Lors de l’entretien préalable en vue d’un licenciement économique, fixé au 5 décembre 2008, trois offres de reclassement avaient été remises au salarié sur lesquelles il devait donner une réponse pour le 10 décembre suivant. Il avait été licencié le 15 décembre. La Cour de cassation valide la décision des juges du fond : dès lors que les offres de reclassement transmises au salarié engageaient son avenir professionnel et financier et que celui-ci n’avait pas été informé de la possibilité de prolonger le délai de réflexion, ils ont pu considérer que le délai de quatre jours francs dont il disposait pour prendre position était manifestement insuffisant.

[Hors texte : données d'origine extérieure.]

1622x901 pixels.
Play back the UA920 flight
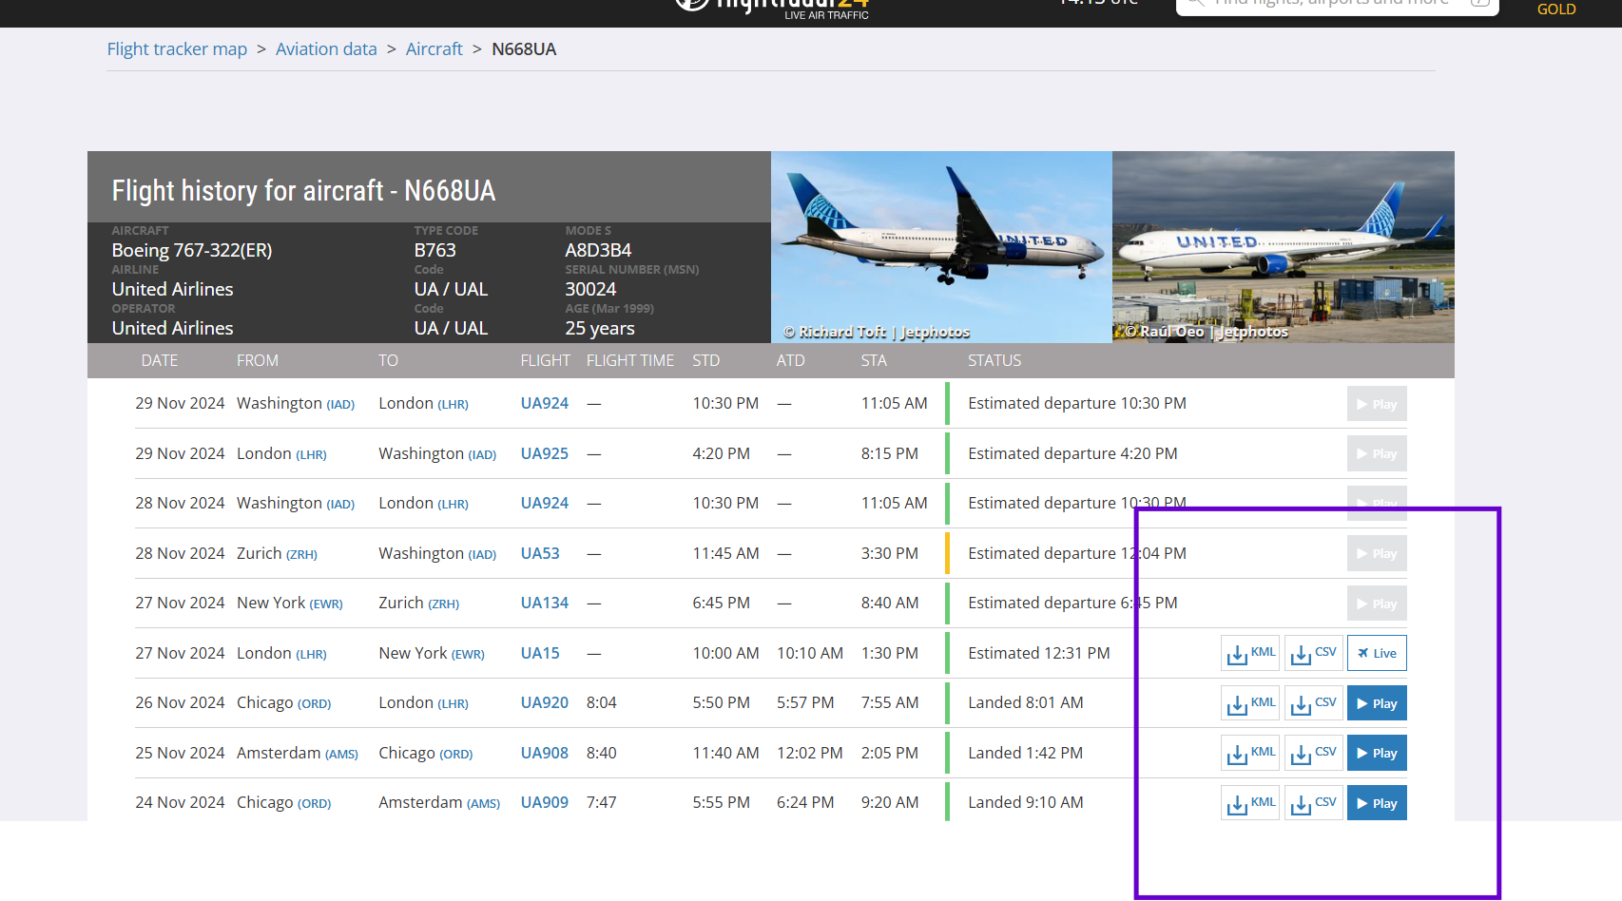(x=1376, y=703)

Harcèlement moral. Lorsqu’un salarié allègue un ensemble de faits constitutifs, selon lui, d’un harcèlement moral, il doit seulement établir que tout ou partie d’entre eux laisse supposer l’existence de tels agissements. Il appartient alors au juge d’appréhender ces faits pris dans leur ensemble et de rechercher s’ils permettent de présumer l’existence d’un harcèlement (cass. soc. 19 février 2014 – pourvoi n° 12-25222). En l’espèce, une salariée, élue déléguée du personnel, avait pris acte de la rupture de son contrat de travail. Pour les juges du fond, la prise d’acte de la rupture du contrat s’analysait en une démission. Ils avaient rejeté l’ensemble des demandes de la salariée : il appartenait à celle-ci de rapporter la preuve du harcèlement et de la discrimination qu’elle alléguait, ce qu’elle ne faisait pas. La Haute cour casse cette décision.